Ntvnews.id, Jakarta - Hakim nonaktif Pengadilan Negeri (PN) Surabaya Mangapul, mengklaim vonis bebas atas kasus terpidana pembunuhan, Ronald Tannur, dijatuhkan secara objektif oleh dirinya bersama dua hakim lainnya.
Mangapul menegaskan, putusan tersebut berdasarkan fakta persidangan yang tidak menunjukkan adanya kesalahan Ronald Tannur atas wafatnya Dini Sera.
"Setelah kami perhatikan dari sidang perdana sampai pemeriksaan terdakwa kasus Ronald Tannur, kami sependapat untuk menyatakan bahwa terdakwa itu tidak terbukti melakukan tindak pidana sebagaimana didakwakan," ujar Mangapul dalam sidang pemeriksaan saksi mahkota di Pengadilan Tindak Pidana Korupsi (Tipikor) Jakarta, Selasa, 8 April 2025.
Atas itu, ia merasa bingung dengan viralnya video yang menampilkan adanya pelindasan Dini oleh mobil Ronald di media sosial maupun berita media massa.
Mangapul mengaku baru mengetahui video viral tersebut setelah putusan bebas terhadap Ronald dibacakan.
"Yang saya bingung, kok video ini di persidangan tidak ada. Makanya, saya kaget juga kenapa jadi bermasalah putusan kami waktu itu," kata dia.

--- --- ---

**Kegiatan**
A - Menurut kutipan berita tentang hakim Mangapul, kapan Mangapul baru mengetahui video viral pelindasan Dini?
B - Lanjutkan kutipan berita tentang hakim Mangapul, dimulai setelah kalimat terakhir yang ditampilkan.
Baris-baris data di bawah ini berasal dari sumber yang berbeda.

**Data yang Tersedia**

--- --- ---

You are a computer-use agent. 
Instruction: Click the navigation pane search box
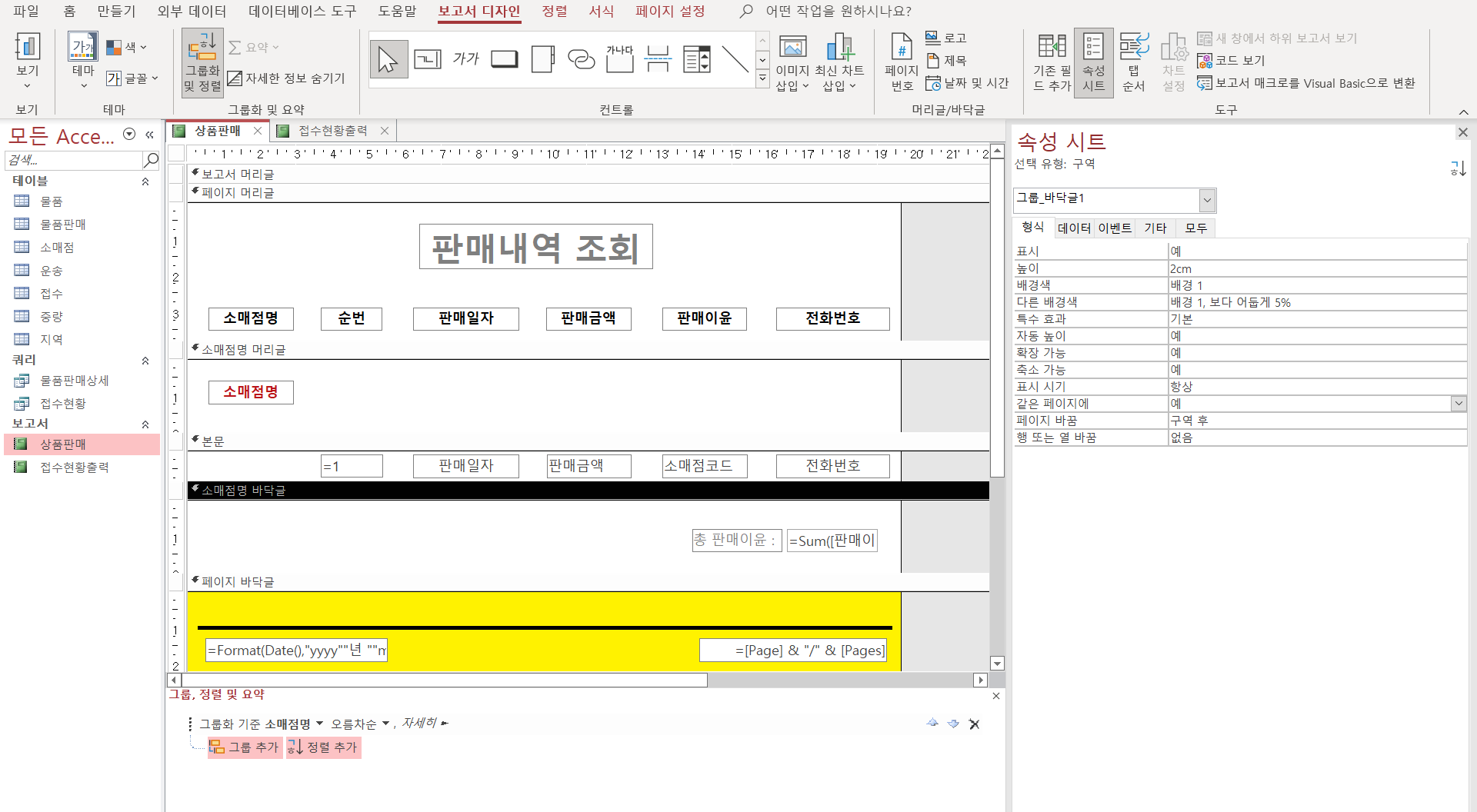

--- --- ---

**Kunci Jawaban**
A - Setelah putusan bebas terhadap Ronald dibacakan.

B -
Di samping itu, dia mengaku tidak ada arahan dari siapa pun untuk membebaskan Ronald dalam kasus tersebut, baik dari keluarga, pengacara, maupun hakim lainnya.
Walau begitu, Mangapul tak membantah telah menerima uang dari pengacara Ronald Tannur, Lisa Rachmat, setelah vonis bebas tersebut.
Mangapul menjadi saksi mahkota atau saksi sekaligus terdakwa, dalam sidang kasus dugaan suap atas pemberian vonis bebas kepada terpidana pembunuhan, Ronald Tannur, pada tahun 2024 dan gratifikasi, yang menyeret tiga orang hakim nonaktif Pengadilan Negeri Surabaya.
Tiga orang hakim nonaktif itu, yakni Erintuah Damanik, Heru Hanindyo, serta Mangapul. Ketiganya didakwa menerima suap berupa hadiah atau janji sebesar Rp4,67 miliar.
Secara perinci, suap yang diduga diterima oleh tiga hakim tersebut meliputi sebanyak Rp1 miliar dan 308.000 dolar Singapura atau Rp3,67 miliar (kurs Rp11.900.00).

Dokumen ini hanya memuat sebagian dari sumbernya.